- **SOURCE TEXT**
Voutilainen could in some ways be described as the Lionel Messi of fine watchmaking. To his credit are no fewer than eight prizes at the Geneva Watchmaking Grand Prix, one of the most prestigious award ceremonies in the industry. His timepieces are snapped up around the globe by wealthy collectors, most notably in the United States, and at stratospheric prices. ‘Entry-level’ watches for his eponymous brand will set you back at least 75,000 CHF excluding tax, and the waiting lists are constantly growing.

From Lapland to Switzerland

There was nothing preordained about Voutilainen’s career in fine watchmaking. Born in 1962, the young Kari spent the first 20 years of his life in Kemi, a small port and industrial town in Finnish Lapland which focused on the timber industry. Very early on he realised that he would not spend any longer than necessary at a school desk. “I preferred to tinker and carve pieces of wood, rather than pass my time with my nose in books,” he explains.

Kari Voutilainen /Samuel Jaberg

Towards the end of compulsory schooling he completed a two-day internship in a watch repair shop run by a friend of his father. “It was a real eye-opener,” he recalls. “At that moment, I understood how people can become religious. It’s difficult to explain, but since that day I have never felt like I’ve been working.” An ironic remark from someone who even today spends up to 80 hours a week, weekends included, in his workshop.

- **PROVIDED DATA**
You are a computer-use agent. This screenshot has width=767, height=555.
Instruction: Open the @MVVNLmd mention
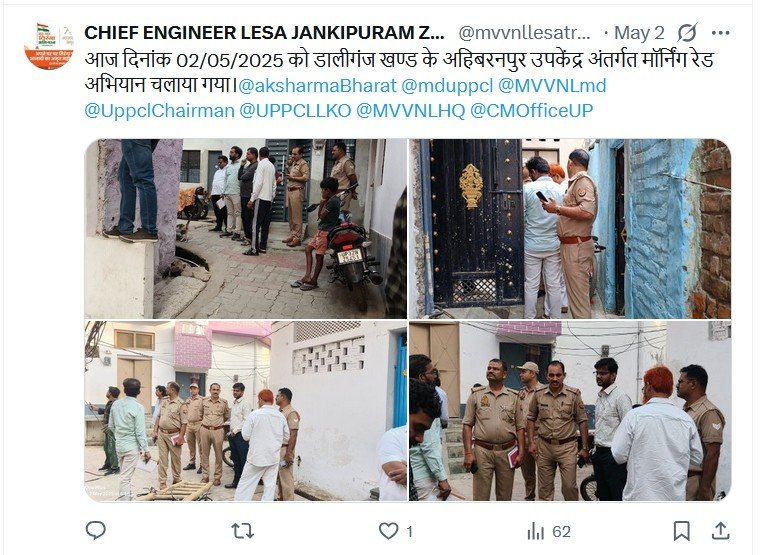(552, 86)
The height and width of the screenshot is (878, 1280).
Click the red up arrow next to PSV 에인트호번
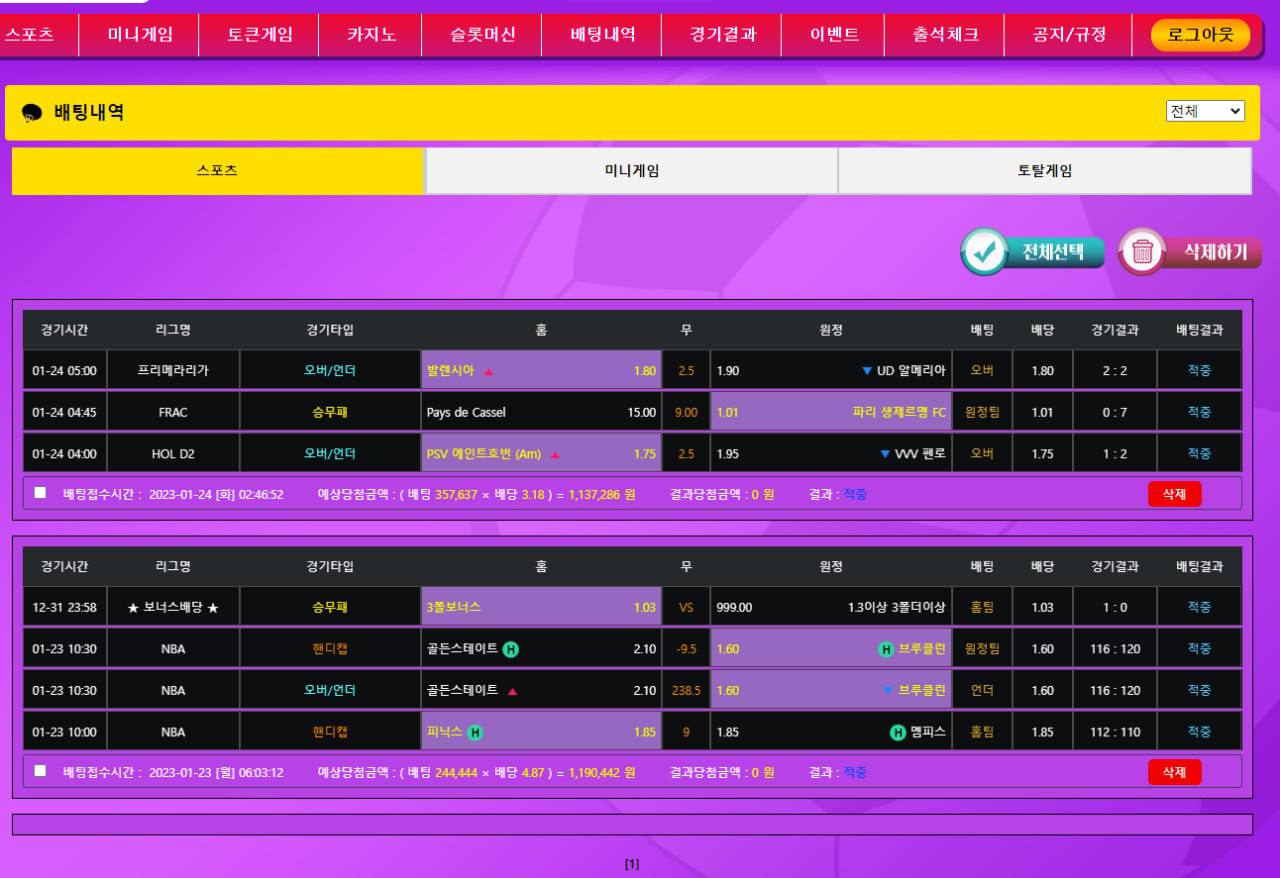point(555,454)
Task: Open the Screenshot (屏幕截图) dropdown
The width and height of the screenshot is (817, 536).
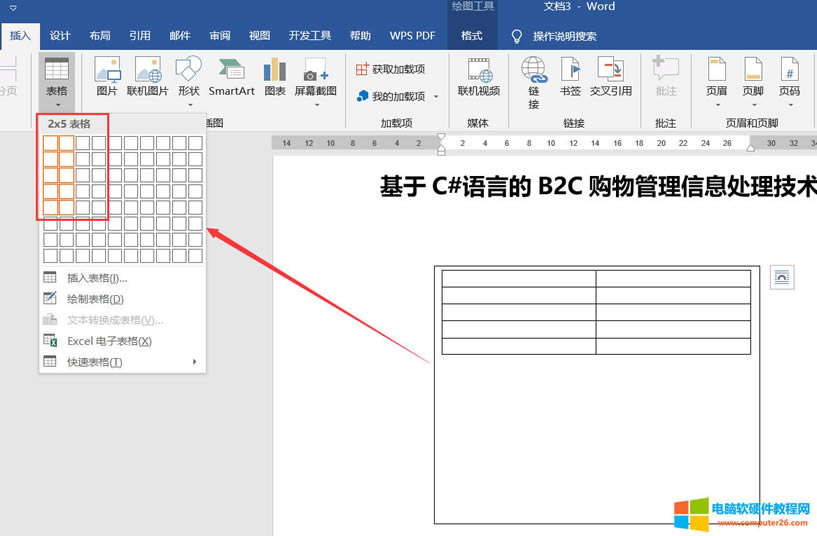Action: (320, 78)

- **DIRECTIONS**
Translate this sentence from the watchmaker text into Spanish: "There was nothing preordained about Voutilainen’s career in fine watchmaking." The records are separate material and have no connection to the watchmaker text.

- **THE ANSWER**
No había nada predestinado en la carrera de Voutilainen en la alta relojería.